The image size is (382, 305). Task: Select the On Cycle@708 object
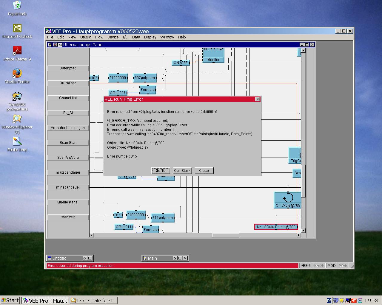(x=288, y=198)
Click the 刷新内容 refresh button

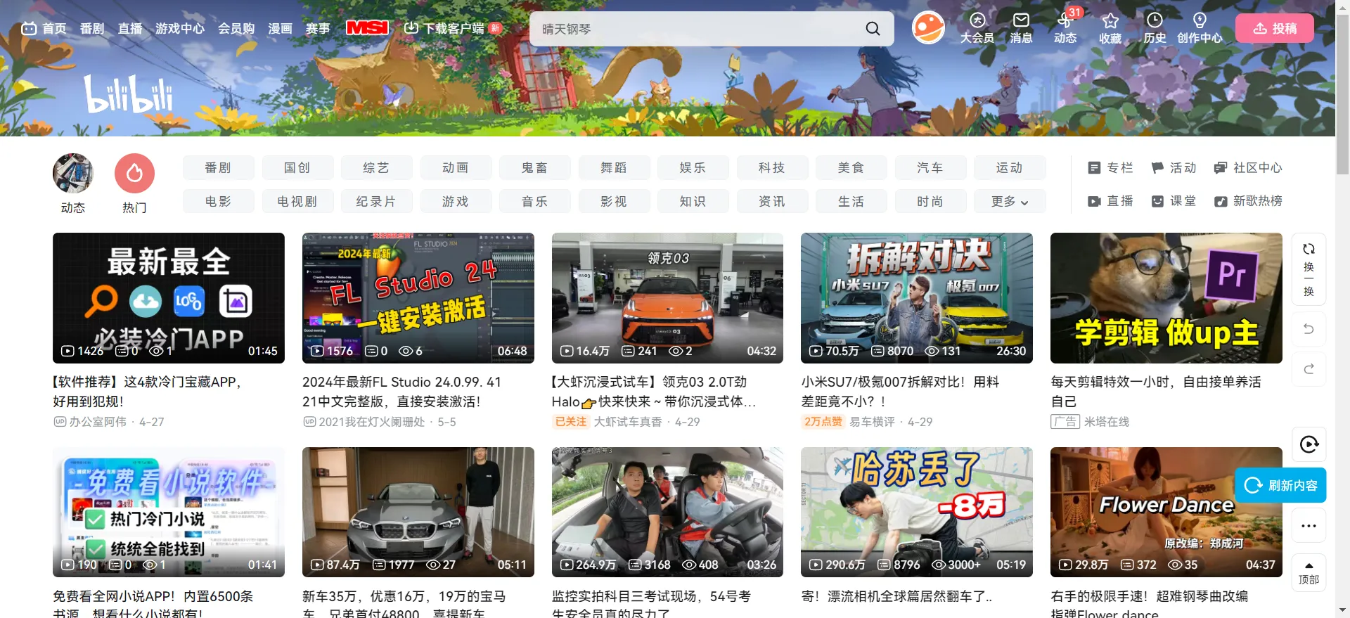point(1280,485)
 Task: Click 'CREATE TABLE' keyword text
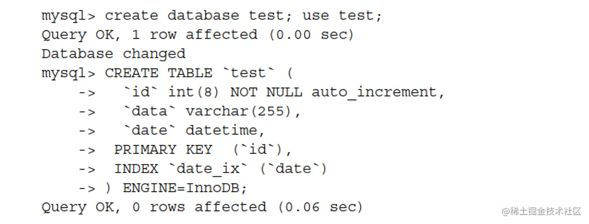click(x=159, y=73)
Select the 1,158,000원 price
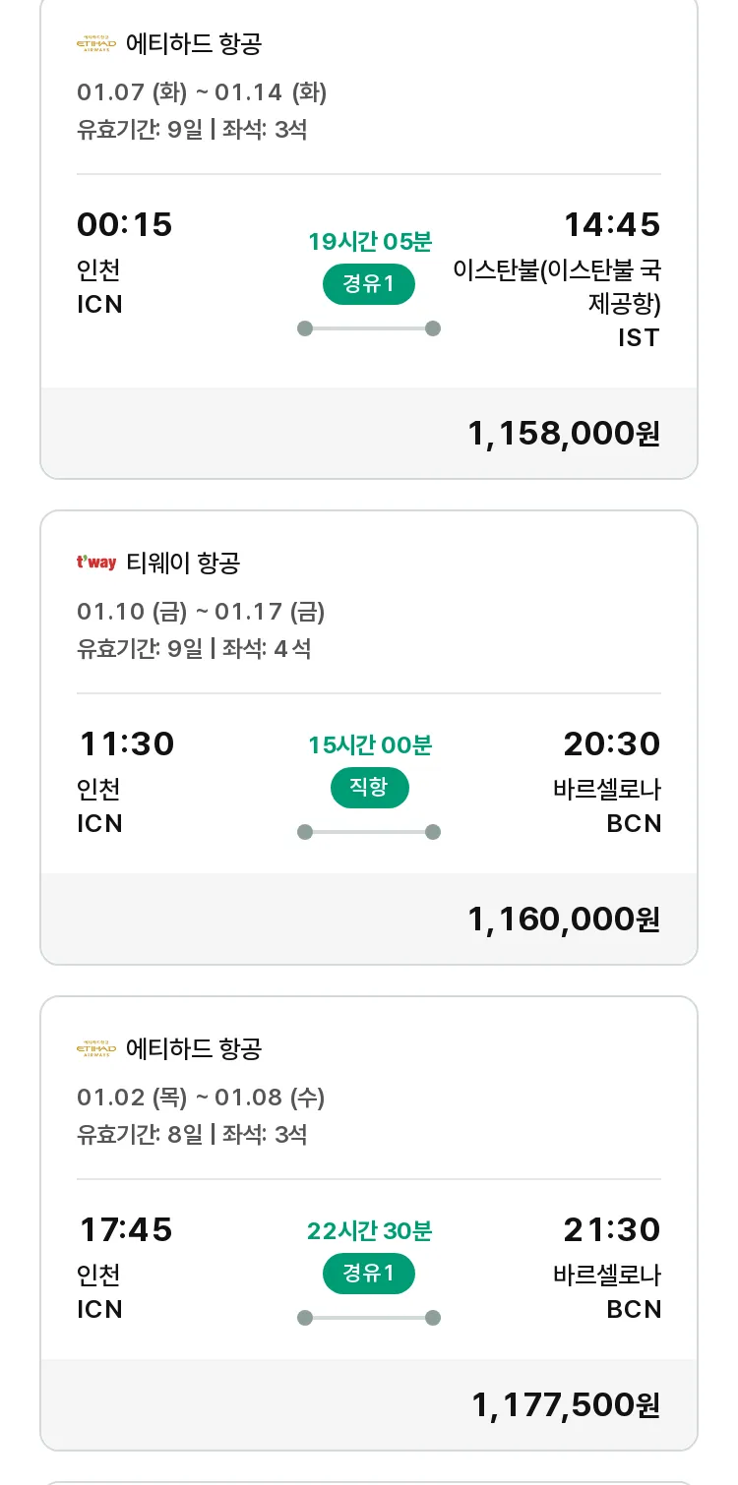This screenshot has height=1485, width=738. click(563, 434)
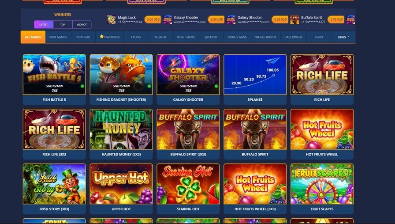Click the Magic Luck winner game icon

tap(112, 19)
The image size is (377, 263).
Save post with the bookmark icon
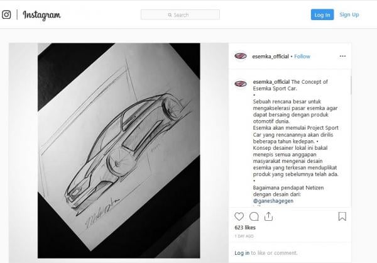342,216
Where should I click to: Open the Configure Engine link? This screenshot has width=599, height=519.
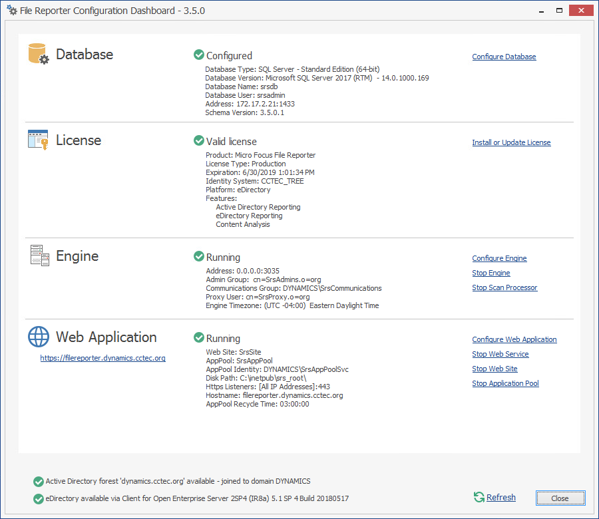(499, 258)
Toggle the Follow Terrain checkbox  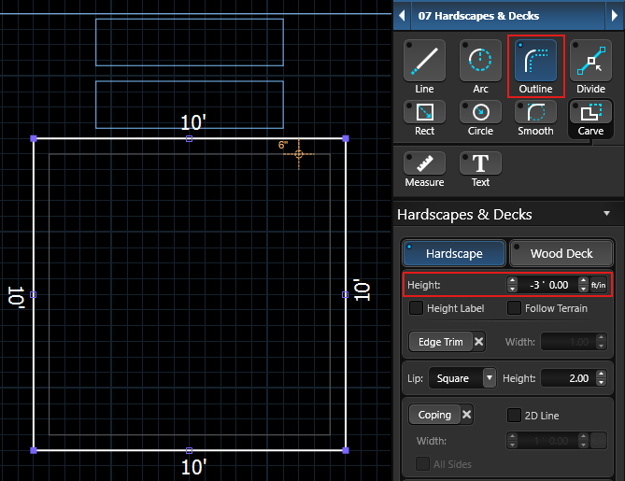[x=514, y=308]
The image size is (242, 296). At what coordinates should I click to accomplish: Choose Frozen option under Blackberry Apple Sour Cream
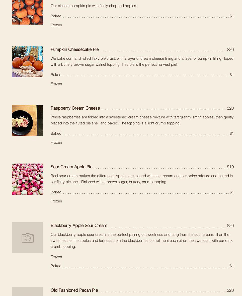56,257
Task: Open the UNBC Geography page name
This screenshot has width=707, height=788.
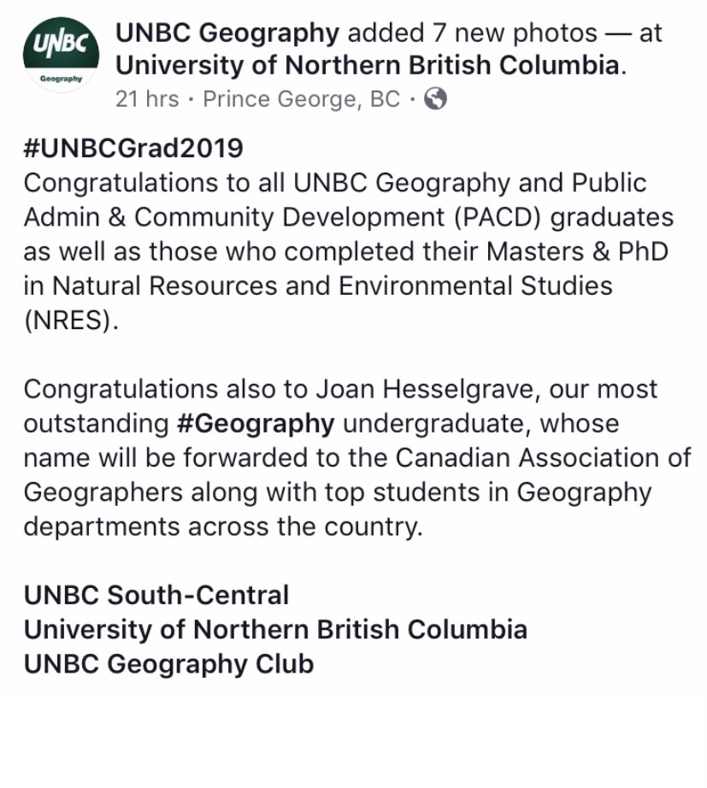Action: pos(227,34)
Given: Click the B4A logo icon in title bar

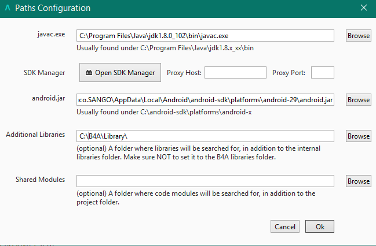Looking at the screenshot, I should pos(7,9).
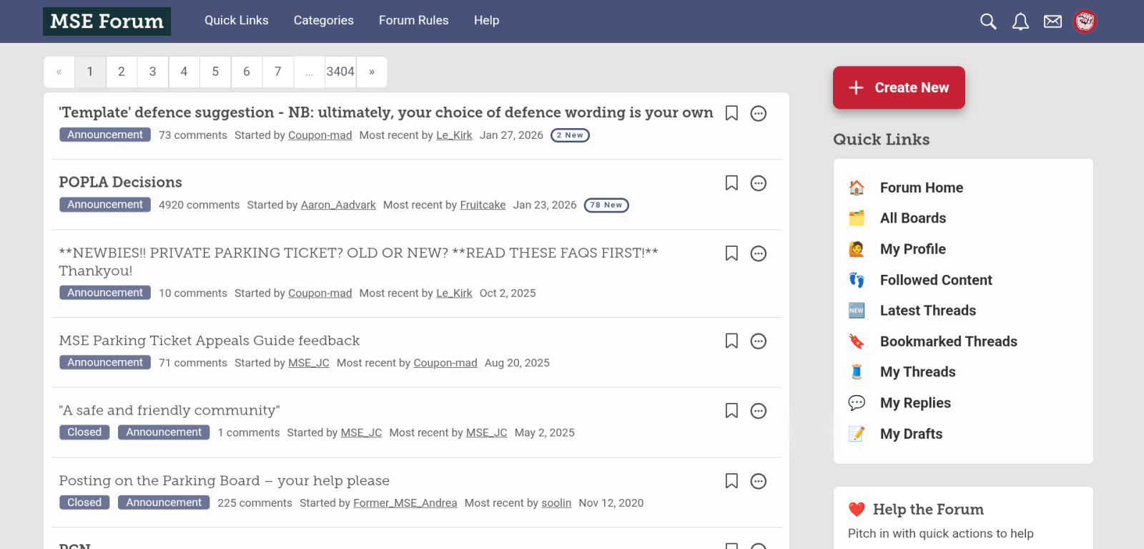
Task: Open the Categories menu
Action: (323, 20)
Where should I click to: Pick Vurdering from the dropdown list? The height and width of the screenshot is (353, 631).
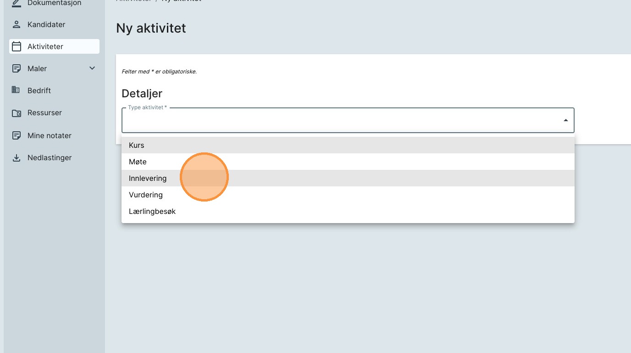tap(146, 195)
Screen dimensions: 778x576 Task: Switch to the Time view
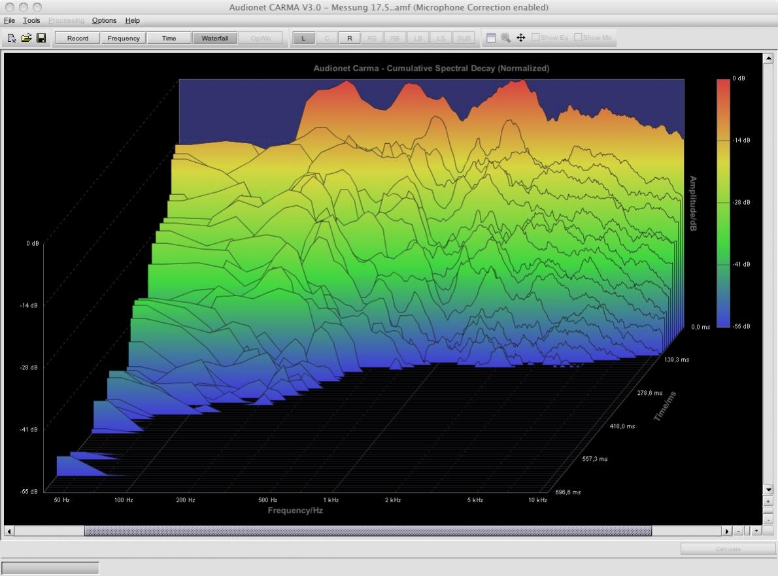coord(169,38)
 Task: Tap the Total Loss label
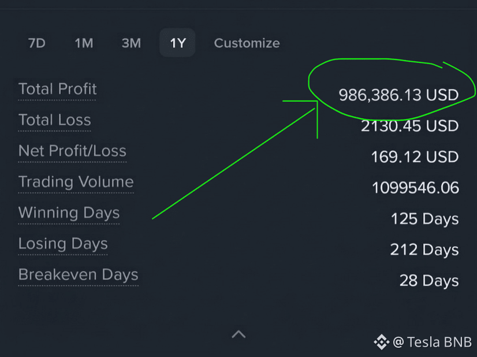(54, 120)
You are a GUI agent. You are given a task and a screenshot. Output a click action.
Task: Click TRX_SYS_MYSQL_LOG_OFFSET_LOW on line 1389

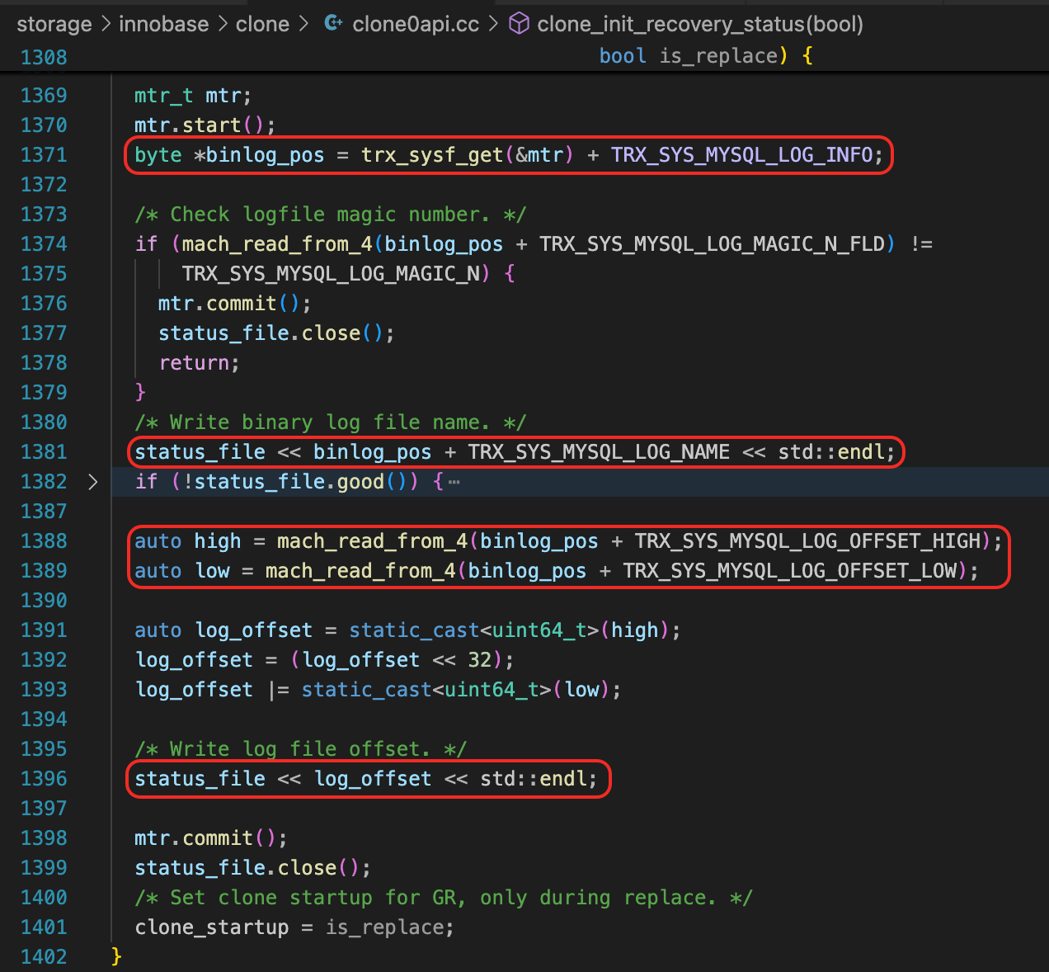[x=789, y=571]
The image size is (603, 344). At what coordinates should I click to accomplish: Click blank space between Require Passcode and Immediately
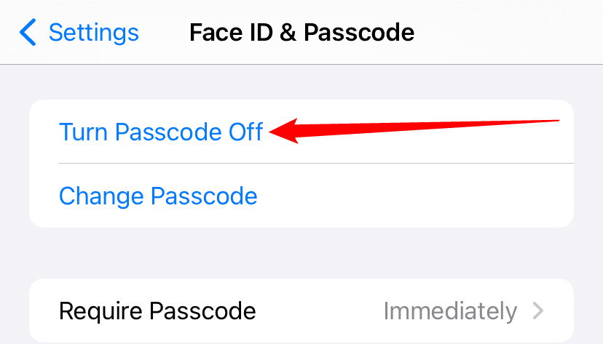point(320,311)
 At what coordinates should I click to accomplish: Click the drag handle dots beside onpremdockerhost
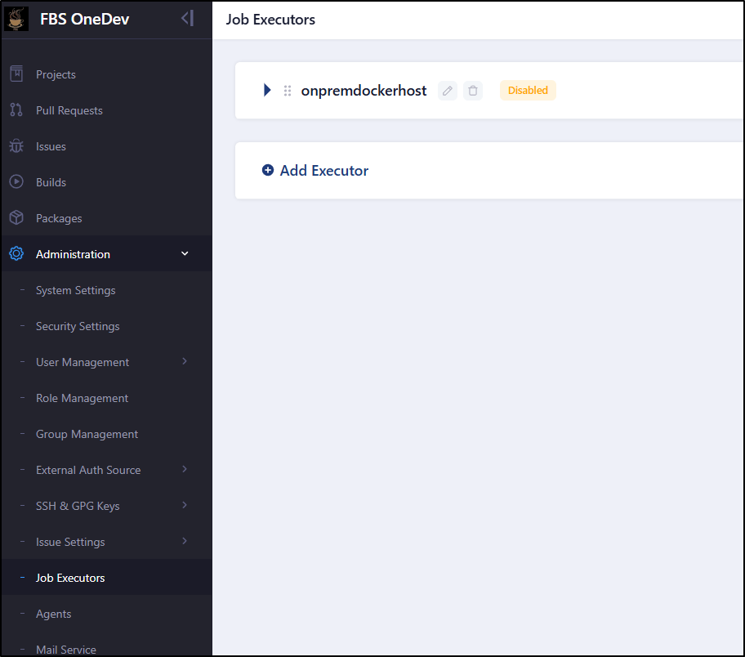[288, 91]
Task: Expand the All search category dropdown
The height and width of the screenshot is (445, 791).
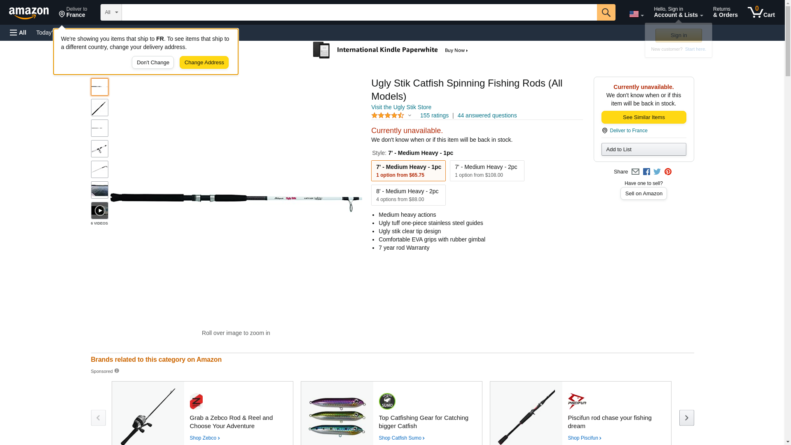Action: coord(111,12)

----

**About this task**
Exactly as they appear, repeat the lines from the one containing "This screenshot has width=707, height=788." through the last line of the entries, counting both ends. Pictures stay out.

**Task solution**
This screenshot has width=707, height=788.
Action: pos(227,34)
Given: Click the B4A logo icon in title bar

Looking at the screenshot, I should pos(7,9).
Task: Open the Categories menu
Action: (323, 20)
Where should I click to: Pick Vurdering from the dropdown list? The height and width of the screenshot is (353, 631).
tap(146, 195)
Screen dimensions: 778x576 Task: Switch to the Time view
coord(169,38)
 Task: Tap the Total Loss label
(54, 120)
You are a GUI agent. You are given a task and a screenshot. Output a click action.
Task: Click TRX_SYS_MYSQL_LOG_OFFSET_LOW on line 1389

[x=789, y=571]
The image size is (603, 344). At what coordinates should I click to accomplish: Click blank space between Require Passcode and Immediately
point(320,311)
 At what coordinates should I click to accomplish: Click the drag handle dots beside onpremdockerhost
[288, 91]
Task: Expand the All search category dropdown
The height and width of the screenshot is (445, 791).
Action: coord(111,12)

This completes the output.